## start Passage
June 21, 2024 | Alumni
Still singing after all these years, Bob Burrows’ barbershop quartet finds new life in digital form
By Adam Elliott Segal
Bob Burrows in front of Burwash Hall, Victoria College. Photo by Diana Tyszko.
It had been more than half a century since the walls of Emmanuel College echoed with the smooth bass of Bob Burrows’ (BA 1956, MDiv 1959) voice, but last month his dulcet tones graced the halls once again.
The 89-year-old minister earned his bachelor of arts in 1956 from Victoria College and a master of divinity from Emmanuel College in 1959, but he has especially fond memories of the latter. From a chair outside the registrar's office on a recent campus visit, the retired minister is greeted with hugs from principal Hyeran Kim-Cragg and other staff who recognize him.
“I spent half an hour going through this building, looking at the pictures on the wall,” says Burrows. “I finally found our graduating class,” which consisted of 32 students in 1959.
Burrows points to the lecture hall just off the foyer where members of the barbershop quartet, The Four Collars, had their a-ha moment.
## end Passage
## start Material
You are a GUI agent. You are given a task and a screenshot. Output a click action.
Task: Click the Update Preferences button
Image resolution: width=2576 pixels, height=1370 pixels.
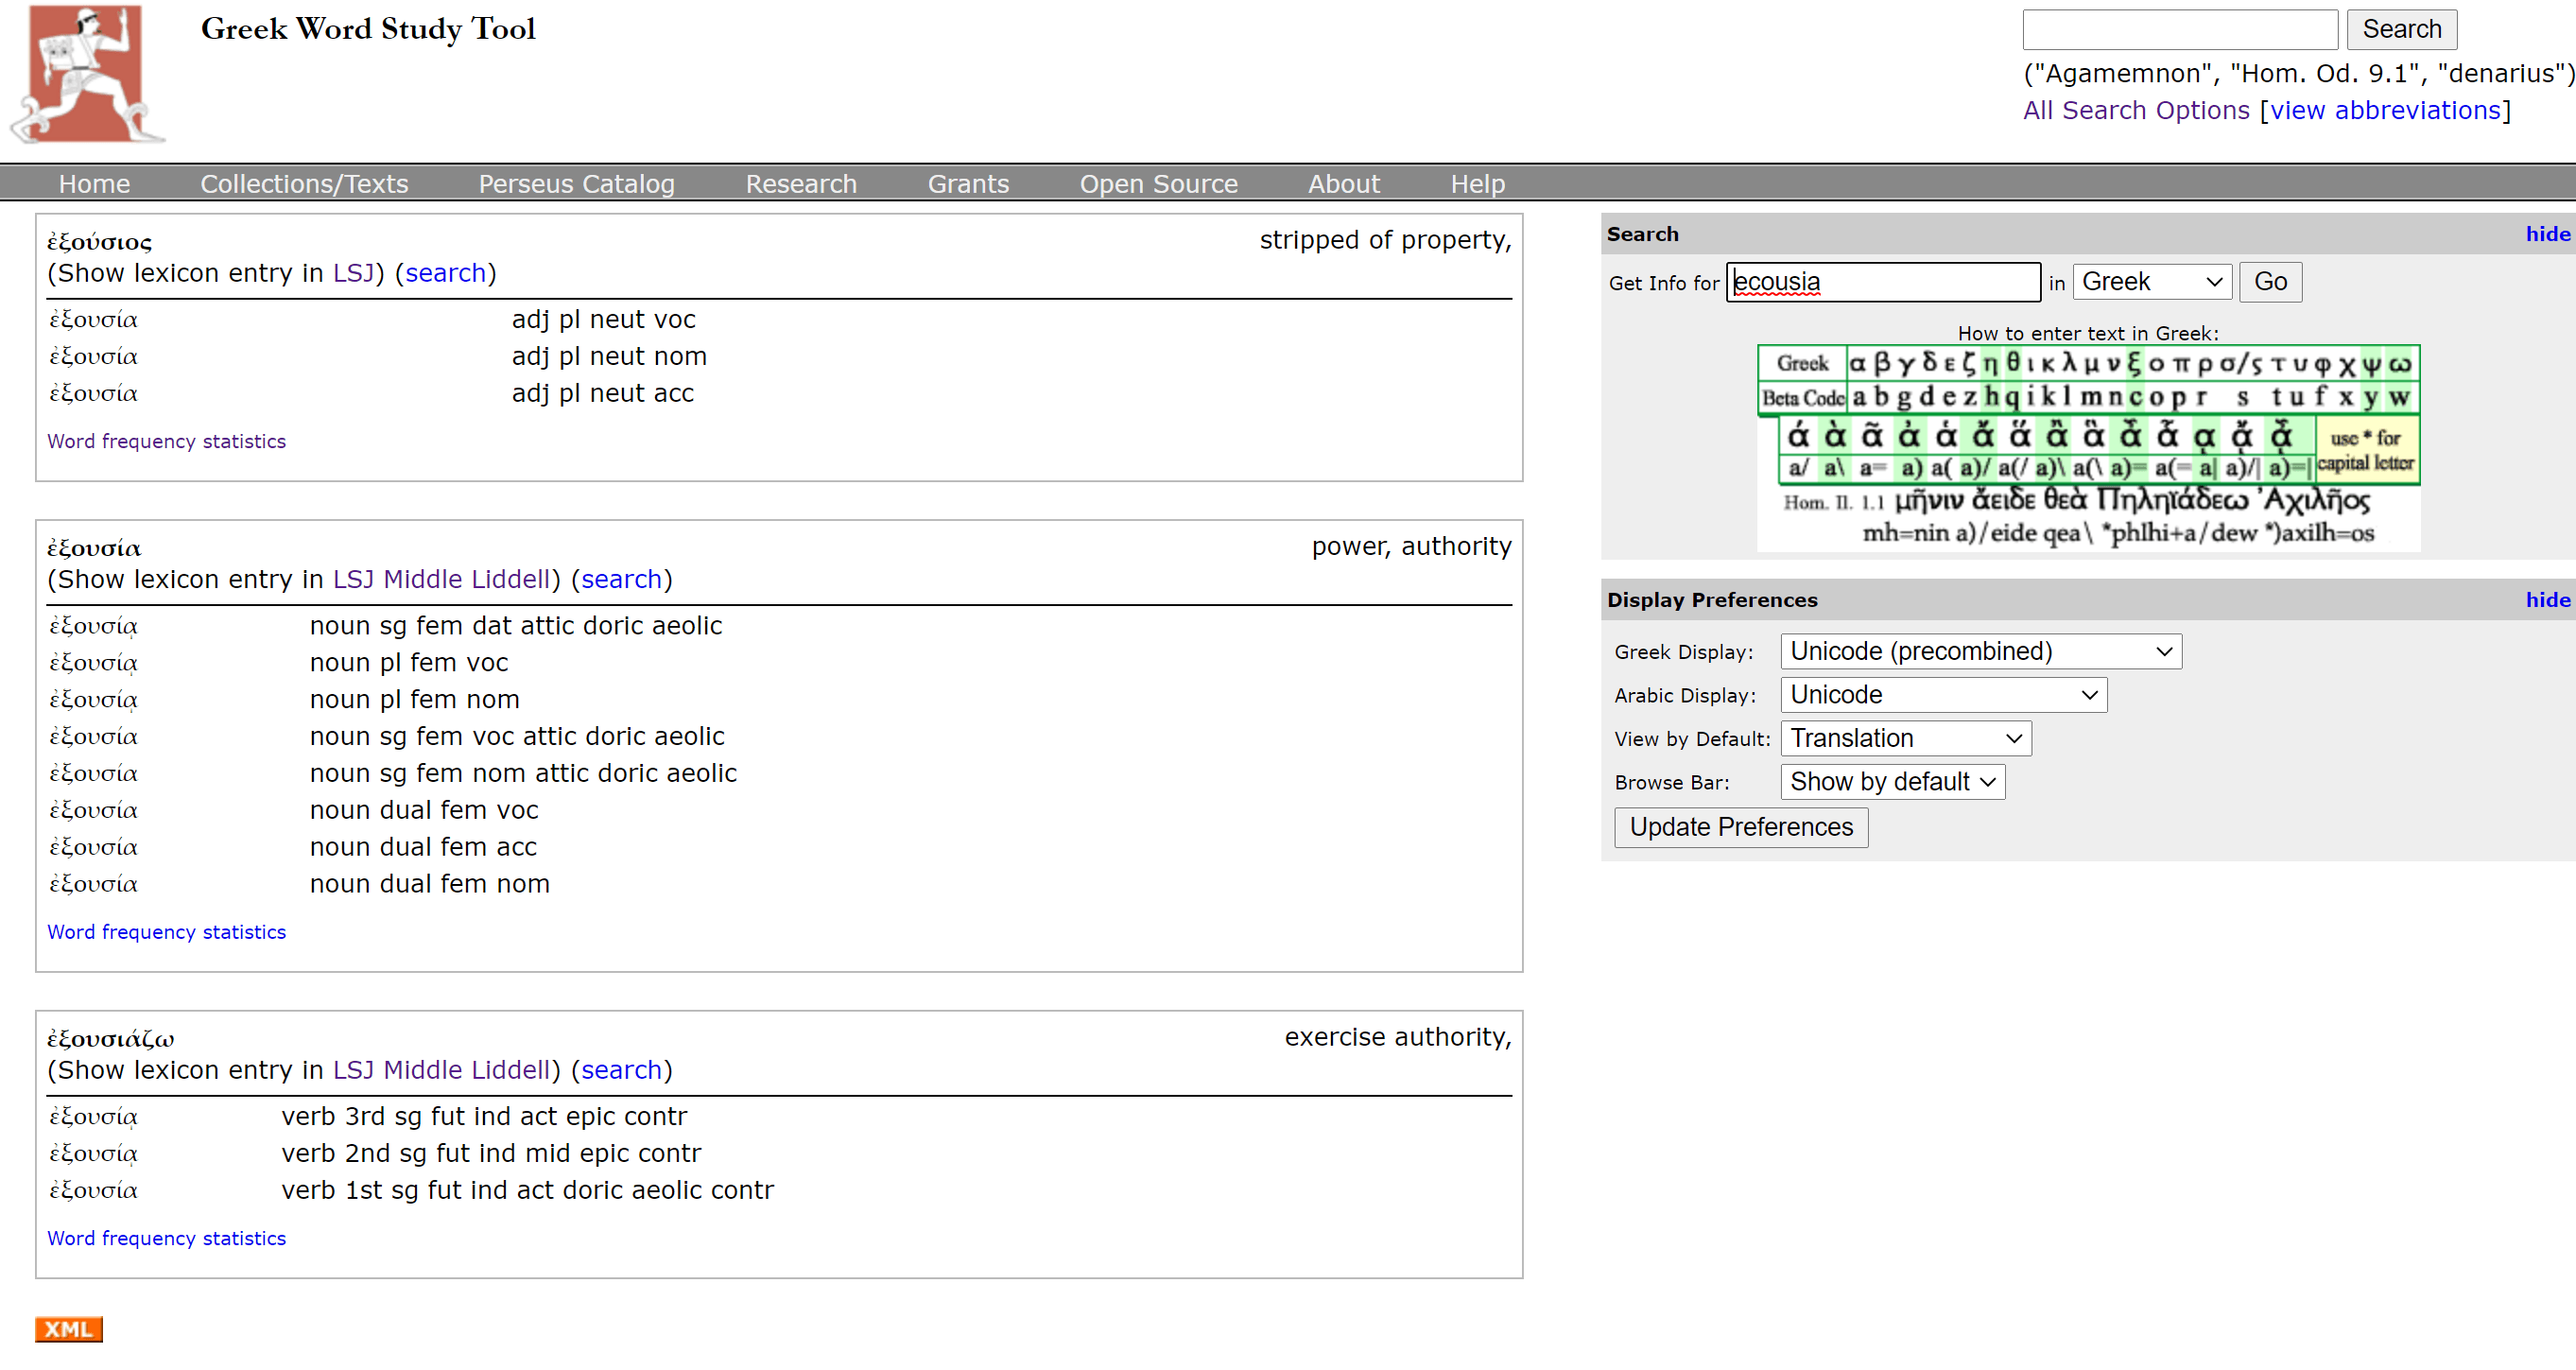pyautogui.click(x=1740, y=827)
## end Material
# Problem to solve
List every person the alumni article about Bob Burrows' barbershop quartet names.

# Output below
Bob Burrows, Adam Elliott Segal, Diana Tyszko, Hyeran Kim-Cragg